**Tarefas a realizar**
(a) Enumere todas as pessoas identificadas pelo nome na passagem sobre a cantiga satírica contra os Briteiros.
(b) Reproduza, na passagem sobre a cantiga satírica, tudo o que vai desde "Uma das mais" até "de Martim Soares.".

===== Passagem do texto

Uma das mais longas e mais célebres cantigas do cancioneiro satírico: em forma de paródia às canções de gesta francesas, D. Afonso Lopes de Baião ridiculariza a família dos Briteiros, cujo deão, Rui Gomes de Briteiros, passou de modesto infanção a homem chave da corte de D. Afonso III, que o elevou à categoria de rico-homem e o cobriu de honrarias, como prémio pela fidelidade demonstrada aquando da crise que conduziu à deposição de D. Sancho II. Recorde-se que a carreira de Rui Gomes (também trovador) começou com um atribulado casamento com uma donzela da família dos Sousa, precedido de um alegado rapto, episódio também presente no cancioneiro satírico, através de uma outra conhecida cantiga, essa de Martim Soares.

==========
===== Excerto da fonte

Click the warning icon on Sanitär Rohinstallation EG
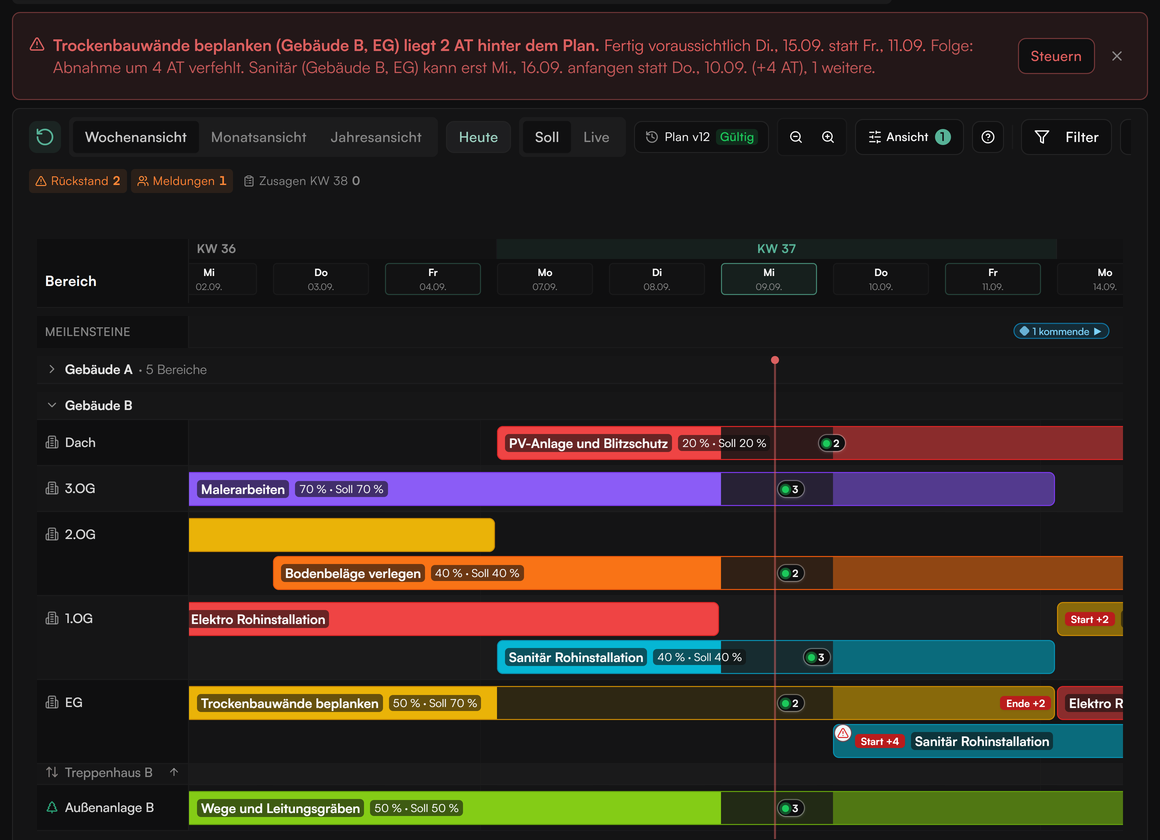click(843, 733)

==========

**Respostas por tarefa**
(a)
- D. Afonso Lopes de Baião
- Rui Gomes de Briteiros
- D. Afonso III
- D. Sancho II
- Martim Soares

(b)
Uma das mais longas e mais célebres cantigas do cancioneiro satírico: em forma de paródia às canções de gesta francesas, D. Afonso Lopes de Baião ridiculariza a família dos Briteiros, cujo deão, Rui Gomes de Briteiros, passou de modesto infanção a homem chave da corte de D. Afonso III, que o elevou à categoria de rico-homem e o cobriu de honrarias, como prémio pela fidelidade demonstrada aquando da crise que conduziu à deposição de D. Sancho II. Recorde-se que a carreira de Rui Gomes (também trovador) começou com um atribulado casamento com uma donzela da família dos Sousa, precedido de um alegado rapto, episódio também presente no cancioneiro satírico, através de uma outra conhecida cantiga, essa de Martim Soares.